### Record extracts
----------

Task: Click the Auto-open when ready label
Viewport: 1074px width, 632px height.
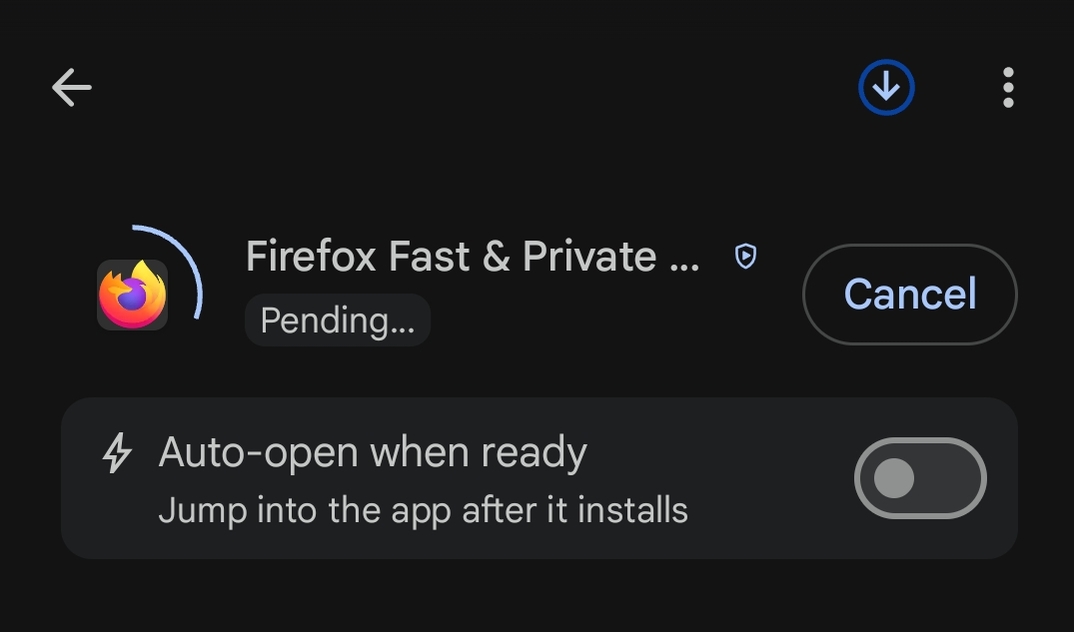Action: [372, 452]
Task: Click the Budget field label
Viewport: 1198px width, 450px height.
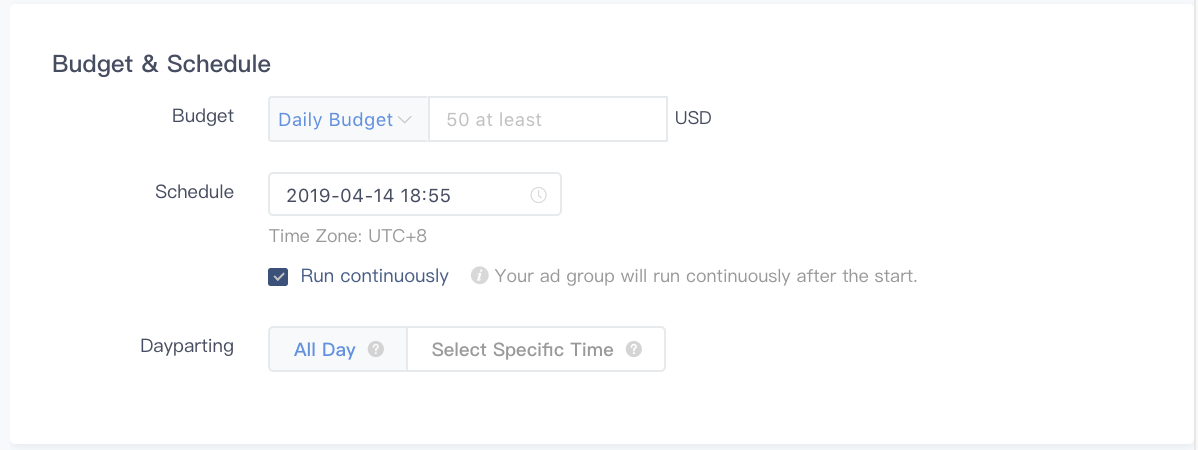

----------

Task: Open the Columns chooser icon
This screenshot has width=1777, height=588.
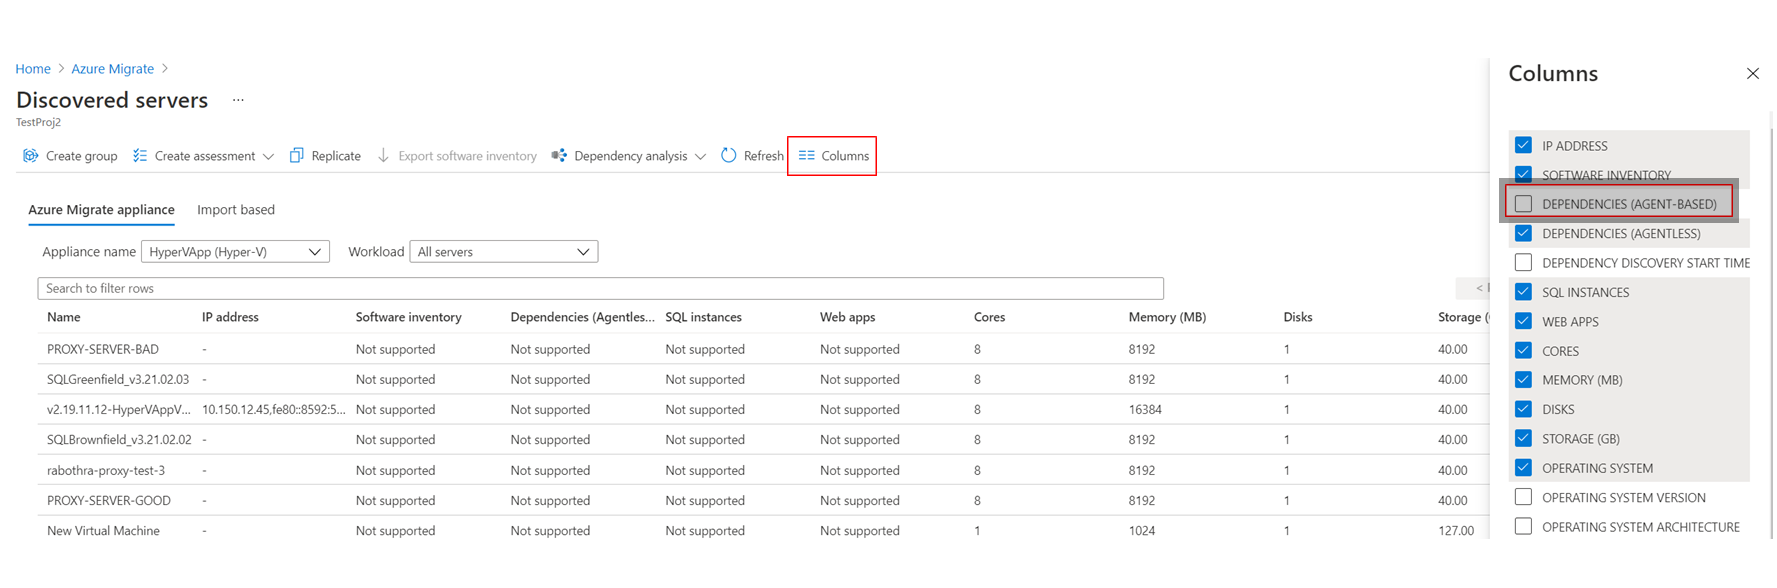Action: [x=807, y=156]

----------

### Exercise directions
Looking at the data above, write out exactly the lines that start at the one containing "Task: Click the Budget field label" and end at the one containing "Viewport: 1198px width, 450px height."; include both and nothing beyond.

### Solution below
Task: Click the Budget field label
Viewport: 1198px width, 450px height.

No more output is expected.